Accès à la demande de certains types de contenus


Certains types de contenus sont exclus de la portée de la directive, mais uniquement si ces contenus ne sont pas nécessaires dans des procédures administratives. Par exemple : des formats de fichiers de bureau, du contenu média préenregistré ou du contenu d’archives de sites internet. Les députés se sont assuré que ces contenus exclus de la portée de la directive puissent être rendus accessibles à toute personne à la demande.  


Les services publics devront donner une "réponse adéquate à la notification ou à la demande endéans un laps de temps raisonnable" et fournir un lien vers une procédure à suivre en cas de réponse insatisfaisante à la demande d’accès. Les États membres devraient désigner une autorité chargée du suivi et de la mise en œuvre de ces règles. 


Près de 80 millions de personnes souffrent d’un handicap dans l’Union européenne.
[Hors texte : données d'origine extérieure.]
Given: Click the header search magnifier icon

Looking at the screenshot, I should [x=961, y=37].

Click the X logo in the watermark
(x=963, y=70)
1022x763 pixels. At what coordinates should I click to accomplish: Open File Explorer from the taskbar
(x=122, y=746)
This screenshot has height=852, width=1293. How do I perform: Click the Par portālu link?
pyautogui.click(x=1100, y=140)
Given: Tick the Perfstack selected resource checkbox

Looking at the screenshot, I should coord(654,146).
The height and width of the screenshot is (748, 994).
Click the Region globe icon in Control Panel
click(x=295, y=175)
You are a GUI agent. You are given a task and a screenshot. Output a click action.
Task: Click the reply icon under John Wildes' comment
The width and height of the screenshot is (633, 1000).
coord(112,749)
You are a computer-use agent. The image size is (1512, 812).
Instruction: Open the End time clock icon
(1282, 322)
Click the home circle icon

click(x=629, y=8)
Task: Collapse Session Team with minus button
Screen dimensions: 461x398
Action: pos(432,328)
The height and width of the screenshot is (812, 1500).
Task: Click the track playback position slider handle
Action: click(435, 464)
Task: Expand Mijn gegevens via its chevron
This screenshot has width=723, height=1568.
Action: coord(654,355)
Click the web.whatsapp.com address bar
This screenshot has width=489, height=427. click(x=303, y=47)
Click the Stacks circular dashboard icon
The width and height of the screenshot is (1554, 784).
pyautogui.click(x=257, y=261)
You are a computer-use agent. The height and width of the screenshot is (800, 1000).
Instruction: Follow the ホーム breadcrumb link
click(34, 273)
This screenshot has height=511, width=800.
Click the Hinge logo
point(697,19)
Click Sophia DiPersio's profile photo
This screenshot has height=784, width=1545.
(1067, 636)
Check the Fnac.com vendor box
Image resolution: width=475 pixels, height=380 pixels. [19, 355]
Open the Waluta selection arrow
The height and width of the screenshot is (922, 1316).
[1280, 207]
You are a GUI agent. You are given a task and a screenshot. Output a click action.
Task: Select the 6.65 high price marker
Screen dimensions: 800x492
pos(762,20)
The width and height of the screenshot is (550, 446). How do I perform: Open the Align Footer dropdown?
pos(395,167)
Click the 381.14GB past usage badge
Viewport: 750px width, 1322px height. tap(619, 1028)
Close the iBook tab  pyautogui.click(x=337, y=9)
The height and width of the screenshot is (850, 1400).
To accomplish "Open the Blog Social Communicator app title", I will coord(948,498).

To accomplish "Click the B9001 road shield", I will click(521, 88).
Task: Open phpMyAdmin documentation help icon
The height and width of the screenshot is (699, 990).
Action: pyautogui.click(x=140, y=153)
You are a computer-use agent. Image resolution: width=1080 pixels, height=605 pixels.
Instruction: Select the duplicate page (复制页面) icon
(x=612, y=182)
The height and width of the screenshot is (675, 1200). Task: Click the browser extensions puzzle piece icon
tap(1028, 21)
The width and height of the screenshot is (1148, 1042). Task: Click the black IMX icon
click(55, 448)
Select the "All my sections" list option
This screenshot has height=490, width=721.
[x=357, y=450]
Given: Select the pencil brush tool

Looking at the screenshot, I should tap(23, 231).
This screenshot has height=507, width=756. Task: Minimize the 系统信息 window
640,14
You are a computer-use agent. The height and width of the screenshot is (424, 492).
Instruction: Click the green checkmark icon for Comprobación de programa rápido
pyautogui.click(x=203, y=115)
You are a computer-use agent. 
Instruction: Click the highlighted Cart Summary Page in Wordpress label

La population de l’UE vieillissant, on prévoit que le nombre de personnes porteuses de handicap ou souffrant de difficultés d’accès à internet liées à l’âge atteigne 120 millions d’ici 2020.   


Prochaines étapes

 

Une fois la directive publiée au Journal officiel de l’UE, les États membres devront la transposer dans leur droit national endéans les 21 mois suivant la date de son entrée en vigueur. Ils auront ensuite 12 mois pour appliquer les dispositions aux nouveaux sites internet, 24 mois pour les appliquer aux sites existants et 33 mois pour les étendre aux applications mobiles des services publics.

Procédure:  Codécision, accord en seconde lecture

Faits 
  • Cette directive prévoit les premières règles européennes pour assurer une plus grande accessibilité des utilisateurs aux sites internet et applications des services publics, en particulier pour les personnes porteuses d’un handicap. 
  • Plusieurs États membres ont adopté des mesures basées sur les lignes directrices internationales pour le design des sites internet accessibles mais leurs lois et mesures nationales sont cependant très diverses.